* [EXERCISE DIRECTIONS] Carry on the biographical sketch of Joyce Maynard, picking up right after its last sentence.

* [TEXT EXTRACT]
========================================================================
Daughter of Fredelle and Max Maynard; married Steve Bethel (divorced); children: Audrey, Charlie, Willy

Joyce Maynard became famous for an essay describing herself and her generation, published when she was only eighteen years old. She went on to write novels, children's books, memoirs, newspaper columns, and magazine articles. Much of her written work has been controversial, winning both praise and condemnation from literary critics. She may be best known for a brief relationship she had with an older man who happened to be a famous, reclusive writer.

Maynard began writing at a very early age. Her mother wrote notes on her handwritten pages, much like an editor making comments on an author's manuscripts. By the age of eight, Maynard was writing for a neighborhood newspaper. She was published in school magazines by the age of twelve. As a teenager, she had her first professional writing published in Seventeen magazine.

Maynard attended a series of prestigious schools in her native New England. In her senior year of high school, she was one of ten young women to be admitted as part of the first coeducational class at Phillips Exeter Academy, a famous prep school in Exeter, New Hampshire. She went on to attend Dartmouth College and Yale University. While still in college, Maynard had an autobiographical essay, "An Eighteen-Year-Old Looks Back on Life," published in the 23 April 1972 issue of the New York Times Magazine. The magazine also featured a photograph of Maynard on the front cover. The essay, which described members of her generation as world weary, uninvolved, and unambitious, made Maynard famous almost literally overnight. The magazine received three large mailbags full of letters commenting on the essay within a week.

Maynard's career as a writer was launched by the response to the essay. She soon began writing articles for Vogue, Mademoiselle, and other magazines. CBS Radio hired her as one of two female commentators on its opinion program, Spectrum. She also spent a summer writing editorials for the New York Times. At this time, Maynard spent ten months in a relationship with J. D. Salinger, the acclaimed author of Catcher in the Rye, known for his reclusiveness. Maynard did not publicly discuss this relationship for many years. When she did, some critics suggested she was violating Salinger's privacy for the sake of her own publicity, an accusation she strongly denied. However, in 1999 she auctioned off 14 letters he had written her during their relationship.
========================================================================
(Records for locating displayed items)
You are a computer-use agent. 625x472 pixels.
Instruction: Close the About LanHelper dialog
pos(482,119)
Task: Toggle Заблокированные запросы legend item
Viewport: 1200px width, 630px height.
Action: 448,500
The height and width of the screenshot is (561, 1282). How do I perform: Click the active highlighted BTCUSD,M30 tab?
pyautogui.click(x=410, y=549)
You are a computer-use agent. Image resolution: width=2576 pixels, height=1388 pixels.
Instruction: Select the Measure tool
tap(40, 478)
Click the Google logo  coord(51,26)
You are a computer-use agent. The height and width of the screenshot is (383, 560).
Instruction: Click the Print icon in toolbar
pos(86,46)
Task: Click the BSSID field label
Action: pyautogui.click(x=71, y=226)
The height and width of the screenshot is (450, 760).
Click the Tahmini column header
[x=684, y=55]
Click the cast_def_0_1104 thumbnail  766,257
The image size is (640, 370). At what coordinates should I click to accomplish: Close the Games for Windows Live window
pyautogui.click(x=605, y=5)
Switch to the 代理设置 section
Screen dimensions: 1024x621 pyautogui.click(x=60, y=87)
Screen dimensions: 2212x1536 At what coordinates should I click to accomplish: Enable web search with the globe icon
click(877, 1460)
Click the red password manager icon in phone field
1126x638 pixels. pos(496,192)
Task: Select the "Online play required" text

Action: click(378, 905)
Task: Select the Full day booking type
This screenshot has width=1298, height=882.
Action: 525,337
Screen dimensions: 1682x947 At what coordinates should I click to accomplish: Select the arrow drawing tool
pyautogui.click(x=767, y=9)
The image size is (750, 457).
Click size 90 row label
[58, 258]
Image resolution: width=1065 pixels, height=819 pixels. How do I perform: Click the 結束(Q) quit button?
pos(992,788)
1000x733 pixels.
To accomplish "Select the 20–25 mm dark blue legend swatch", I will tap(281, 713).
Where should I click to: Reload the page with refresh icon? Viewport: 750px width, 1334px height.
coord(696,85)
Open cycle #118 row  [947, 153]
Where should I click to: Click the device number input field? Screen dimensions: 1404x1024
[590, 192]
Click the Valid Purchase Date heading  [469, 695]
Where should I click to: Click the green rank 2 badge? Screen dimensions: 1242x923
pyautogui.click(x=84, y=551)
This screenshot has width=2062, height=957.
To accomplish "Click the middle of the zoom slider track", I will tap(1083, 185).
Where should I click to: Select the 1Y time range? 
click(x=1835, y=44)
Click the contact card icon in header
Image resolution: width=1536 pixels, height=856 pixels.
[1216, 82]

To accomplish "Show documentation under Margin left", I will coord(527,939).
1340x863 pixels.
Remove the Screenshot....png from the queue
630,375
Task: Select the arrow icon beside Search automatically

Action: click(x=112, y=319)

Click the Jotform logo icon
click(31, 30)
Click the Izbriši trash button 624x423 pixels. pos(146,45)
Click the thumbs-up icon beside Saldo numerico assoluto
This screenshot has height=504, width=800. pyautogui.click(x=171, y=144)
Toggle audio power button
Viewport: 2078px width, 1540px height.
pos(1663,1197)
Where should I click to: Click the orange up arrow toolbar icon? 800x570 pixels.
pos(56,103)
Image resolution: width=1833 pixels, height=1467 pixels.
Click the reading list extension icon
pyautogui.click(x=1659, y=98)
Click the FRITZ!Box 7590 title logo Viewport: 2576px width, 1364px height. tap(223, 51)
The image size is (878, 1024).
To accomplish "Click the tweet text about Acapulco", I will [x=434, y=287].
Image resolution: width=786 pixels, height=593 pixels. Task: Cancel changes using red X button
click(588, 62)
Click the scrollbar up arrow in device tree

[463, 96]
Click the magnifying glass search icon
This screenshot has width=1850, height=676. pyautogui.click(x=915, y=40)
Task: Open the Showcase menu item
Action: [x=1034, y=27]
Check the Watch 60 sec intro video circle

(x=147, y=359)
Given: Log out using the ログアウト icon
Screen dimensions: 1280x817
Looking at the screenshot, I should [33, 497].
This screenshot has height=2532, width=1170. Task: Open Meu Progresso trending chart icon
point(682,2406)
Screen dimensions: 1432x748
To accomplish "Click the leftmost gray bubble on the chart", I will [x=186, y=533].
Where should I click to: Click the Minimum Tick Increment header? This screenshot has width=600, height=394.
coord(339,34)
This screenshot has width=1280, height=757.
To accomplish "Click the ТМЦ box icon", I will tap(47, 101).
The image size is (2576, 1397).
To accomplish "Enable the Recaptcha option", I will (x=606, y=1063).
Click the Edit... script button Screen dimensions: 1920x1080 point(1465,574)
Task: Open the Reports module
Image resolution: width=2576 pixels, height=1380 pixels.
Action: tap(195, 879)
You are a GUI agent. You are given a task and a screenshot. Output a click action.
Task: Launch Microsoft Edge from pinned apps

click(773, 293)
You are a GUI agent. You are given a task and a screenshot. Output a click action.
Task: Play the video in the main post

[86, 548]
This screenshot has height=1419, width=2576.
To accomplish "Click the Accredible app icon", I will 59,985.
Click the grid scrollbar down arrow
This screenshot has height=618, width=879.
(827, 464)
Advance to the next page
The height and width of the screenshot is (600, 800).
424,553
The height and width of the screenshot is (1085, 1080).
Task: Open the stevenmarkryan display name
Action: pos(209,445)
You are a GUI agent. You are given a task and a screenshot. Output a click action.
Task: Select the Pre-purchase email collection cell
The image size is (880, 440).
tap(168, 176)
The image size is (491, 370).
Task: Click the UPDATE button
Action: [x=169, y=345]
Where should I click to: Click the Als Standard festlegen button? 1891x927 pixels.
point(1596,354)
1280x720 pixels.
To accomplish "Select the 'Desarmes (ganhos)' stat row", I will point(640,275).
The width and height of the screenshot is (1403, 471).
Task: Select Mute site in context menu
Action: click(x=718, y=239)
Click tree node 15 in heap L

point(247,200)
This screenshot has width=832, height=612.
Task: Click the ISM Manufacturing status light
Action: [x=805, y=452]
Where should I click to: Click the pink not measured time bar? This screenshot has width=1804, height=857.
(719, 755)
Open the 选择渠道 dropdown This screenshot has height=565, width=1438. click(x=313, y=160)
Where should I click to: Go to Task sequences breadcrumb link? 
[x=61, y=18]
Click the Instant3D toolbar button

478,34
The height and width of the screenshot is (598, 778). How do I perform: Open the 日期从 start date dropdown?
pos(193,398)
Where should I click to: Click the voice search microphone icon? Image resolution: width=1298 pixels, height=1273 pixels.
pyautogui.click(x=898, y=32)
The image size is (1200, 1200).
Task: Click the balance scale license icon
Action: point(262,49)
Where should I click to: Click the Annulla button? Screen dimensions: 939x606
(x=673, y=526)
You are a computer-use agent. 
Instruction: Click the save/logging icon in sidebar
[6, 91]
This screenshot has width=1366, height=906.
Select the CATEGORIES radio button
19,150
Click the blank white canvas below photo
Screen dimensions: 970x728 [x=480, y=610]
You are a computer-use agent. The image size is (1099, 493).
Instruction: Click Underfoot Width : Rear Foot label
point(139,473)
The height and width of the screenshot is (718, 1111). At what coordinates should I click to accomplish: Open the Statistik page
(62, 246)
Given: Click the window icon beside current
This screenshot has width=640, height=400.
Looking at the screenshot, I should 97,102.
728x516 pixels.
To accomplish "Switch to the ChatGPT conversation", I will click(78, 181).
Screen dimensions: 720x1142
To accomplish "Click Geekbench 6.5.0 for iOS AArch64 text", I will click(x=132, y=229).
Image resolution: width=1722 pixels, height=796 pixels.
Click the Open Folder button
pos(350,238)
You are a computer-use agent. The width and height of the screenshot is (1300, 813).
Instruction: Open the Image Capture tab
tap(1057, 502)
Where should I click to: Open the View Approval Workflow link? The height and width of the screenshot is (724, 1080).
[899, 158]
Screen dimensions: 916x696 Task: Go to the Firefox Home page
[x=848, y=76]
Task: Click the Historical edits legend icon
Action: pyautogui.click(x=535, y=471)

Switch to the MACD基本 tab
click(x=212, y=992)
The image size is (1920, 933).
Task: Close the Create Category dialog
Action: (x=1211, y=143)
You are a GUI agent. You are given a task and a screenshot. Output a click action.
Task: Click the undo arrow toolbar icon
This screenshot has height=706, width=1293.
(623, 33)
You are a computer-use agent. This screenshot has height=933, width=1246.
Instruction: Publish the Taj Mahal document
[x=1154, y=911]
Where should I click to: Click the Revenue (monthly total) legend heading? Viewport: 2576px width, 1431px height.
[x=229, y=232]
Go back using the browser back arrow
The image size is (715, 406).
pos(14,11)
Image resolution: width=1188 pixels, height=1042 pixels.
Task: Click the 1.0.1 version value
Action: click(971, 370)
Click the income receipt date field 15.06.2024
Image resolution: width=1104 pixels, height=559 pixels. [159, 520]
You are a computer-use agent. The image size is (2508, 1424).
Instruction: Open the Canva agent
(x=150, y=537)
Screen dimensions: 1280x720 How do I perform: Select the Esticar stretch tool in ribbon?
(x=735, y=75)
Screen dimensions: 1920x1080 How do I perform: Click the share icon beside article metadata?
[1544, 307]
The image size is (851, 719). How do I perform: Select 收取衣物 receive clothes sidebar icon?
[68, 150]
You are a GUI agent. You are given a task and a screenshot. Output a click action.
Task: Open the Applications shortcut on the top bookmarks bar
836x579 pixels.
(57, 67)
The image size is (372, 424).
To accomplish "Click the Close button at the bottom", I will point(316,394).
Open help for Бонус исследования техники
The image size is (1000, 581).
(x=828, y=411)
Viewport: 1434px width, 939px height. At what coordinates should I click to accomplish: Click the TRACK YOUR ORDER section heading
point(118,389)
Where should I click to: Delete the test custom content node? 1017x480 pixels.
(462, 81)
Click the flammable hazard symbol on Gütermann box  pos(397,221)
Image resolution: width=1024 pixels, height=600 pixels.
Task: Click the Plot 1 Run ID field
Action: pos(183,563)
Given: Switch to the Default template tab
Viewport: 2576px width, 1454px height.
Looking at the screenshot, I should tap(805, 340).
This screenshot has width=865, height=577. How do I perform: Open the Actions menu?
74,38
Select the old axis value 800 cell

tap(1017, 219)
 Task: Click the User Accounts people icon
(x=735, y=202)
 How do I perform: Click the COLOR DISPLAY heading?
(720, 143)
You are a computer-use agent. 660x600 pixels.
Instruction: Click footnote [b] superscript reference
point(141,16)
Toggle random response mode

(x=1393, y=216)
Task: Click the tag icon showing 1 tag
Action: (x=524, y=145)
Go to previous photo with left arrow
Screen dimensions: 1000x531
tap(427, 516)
========================================================================
* [EXPECTED ANSWER]
Maynard expanded her famous essay into her first book, Looking Back: A Chronicle of Growing Up Old in the Sixties (1973). Although critics praised her ability to describe her personal experiences, many found her too eager to expand these experiences into vague generalizations about her generation. Maynard returned to work for the New York Times, this time in the Metro department. She soon married Steve Bethel, a painter she had known at Yale, and left her job to raise their children. She also continued to write, mostly for magazines aimed at women and parents.

In 1981 Maynard published her first novel, Baby Love. The book deals with a large number of characters, primarily four young working-class women who have had babies or who are about to have babies. Critics generally praised Maynard's ability to describe the ordinary lives of these women. Most agreed, however, that the novel was less effective when she turned her attention away from these women to focus on more melodramatic characters, including a psychopathic murderer.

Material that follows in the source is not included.